One of, if not the most defining moments of the 20th Century not just in the United States but also in the rest of the world was when a famous civil rights activist stood tall in front of 250,000 people on August 28th, 1963 and gave a resounding speech on human rights and an end to racism. The man in question certainly needs no introduction. Even though he ended up paying the ultimate price for his cause, his impact will never be forgotten.

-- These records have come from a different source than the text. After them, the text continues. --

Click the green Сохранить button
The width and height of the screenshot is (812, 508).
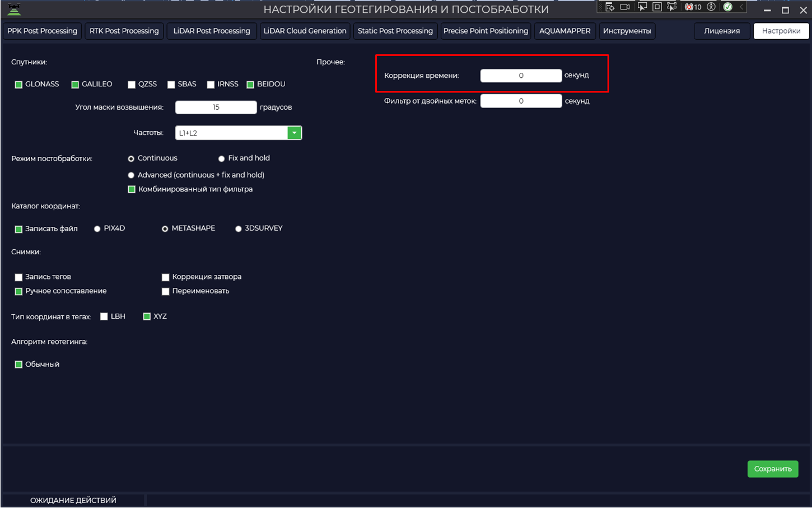click(x=773, y=469)
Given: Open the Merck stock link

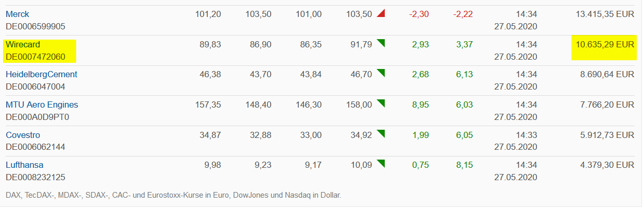Looking at the screenshot, I should point(17,14).
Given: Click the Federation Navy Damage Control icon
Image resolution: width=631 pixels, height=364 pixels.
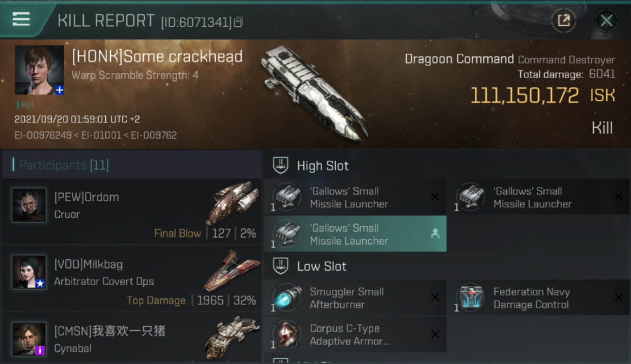Looking at the screenshot, I should point(470,298).
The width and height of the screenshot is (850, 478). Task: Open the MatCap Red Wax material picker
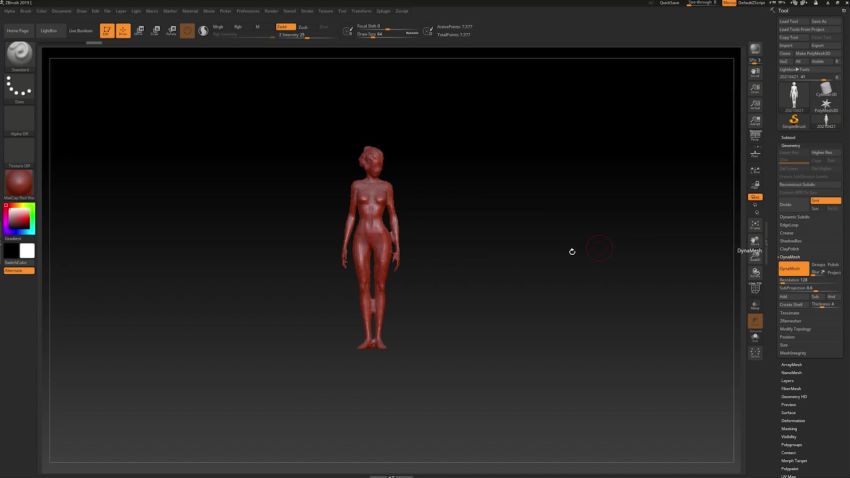[x=20, y=183]
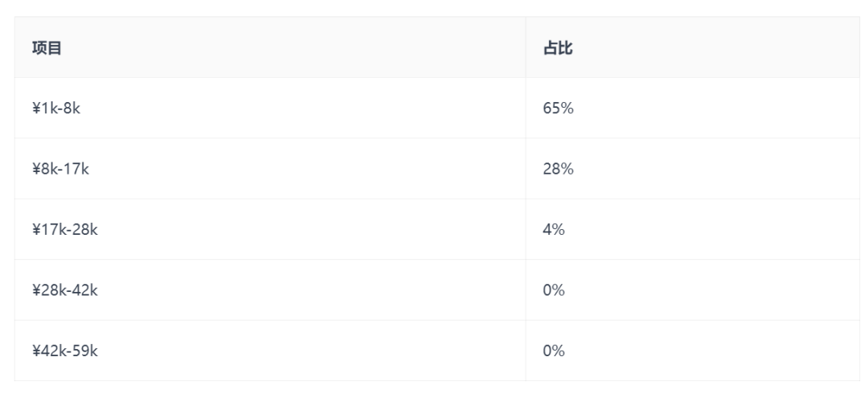Pick the largest percentage in 占比 column
This screenshot has height=394, width=868.
[x=558, y=109]
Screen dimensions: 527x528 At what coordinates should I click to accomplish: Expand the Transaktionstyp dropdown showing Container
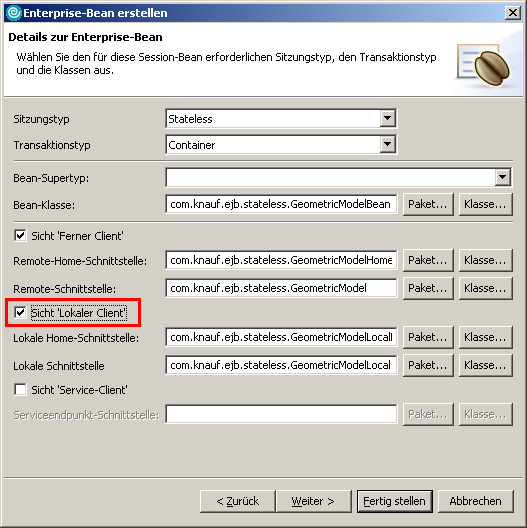click(281, 145)
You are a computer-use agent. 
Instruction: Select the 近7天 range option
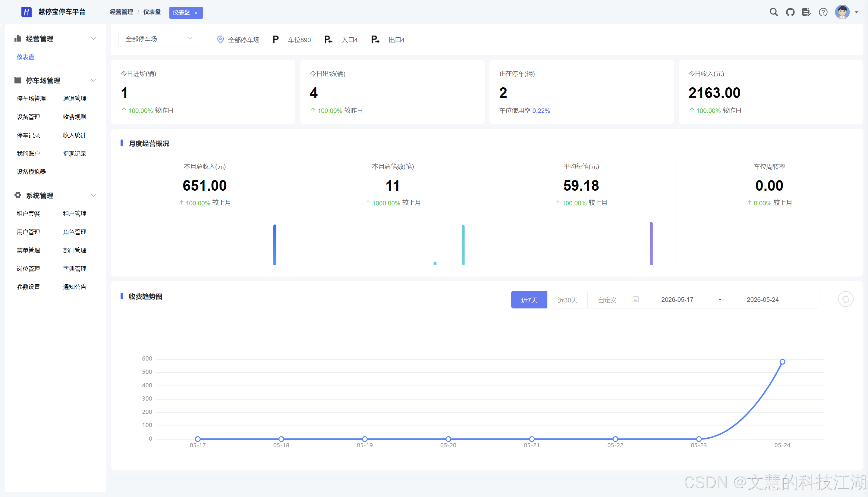pos(529,300)
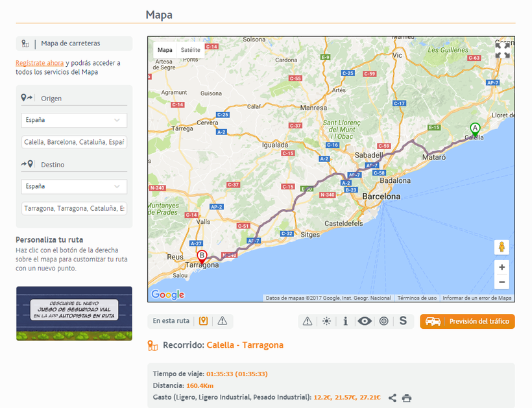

Martin Luther King Jr. was a true hero; and where there is a hero, there is a villain. When you’re having a discussion about the worst hate groups to have ever existed in the history of planet earth, the infamous Ku Klux Klan surely should be one of the first to come to mind. The white supremacist group, mainly operating in the southern parts of the U.S, left a lot of chaos, destruction and death in their wake; the group represented the worst of humanity in unimaginable ways.
Alan Parker’s 1988 drama thriller ‘Mississippi Burning‘ is a film that perfectly portrays the horrors that the group caused to helpless African Americans; it would be an understatement to say that it is one of the most cathartic movies I have ever seen. The plot basically revolves around a pair of FBI agents in Rupert Anderson (Gene Hackman) and Alan Ward (Willem Dafoe) who are assigned to the fictional Jessup County, Mississippi to investigate the disappearance of three civil rights workers. The investigation, however, is met with hostility by the town’s residents, local police, and of course, the Ku Klux Klan.
Over the course of the film, the FBI agents get to see the devastation that the KKK are causing and each time, the devastation elicits an authentic emotional reaction from Anderson and Ward. There comes a time when the situation gets very personal with Anderson after one of the suspected KKK members they had been closely monitoring, Deputy Clinton Bell of the Sherriff’s office, brutally attacks his wife after realising she had been in bed with Anderson. It’s a situation that culminates to a barbershop where Anderson surprises Deputy Bell and well… here’s a clip of what transpires.
Admittedly, I haven’t watched much of Gene Hackman over the years but this scene just summarizes the high degree of his acting capabilities. The scene pretty much looks real in every single way; from the razor blade cuts to the beating and scolding and that’s why I loved it. As an audience member, you can feel the tension in the barber shop especially from the perspective of Willem Dafoe’s character who could only look on. The tension is perfectly complimented by the anger and ferocity of Anderson as he mercilessly harasses the Deputy both physically and emotionally. The scene’s icing on the cake of course was that final shot of a Bell spinning on the chair after getting the ‘Anderson treatment’; a testament to Alan Parker’s incredible direction as well.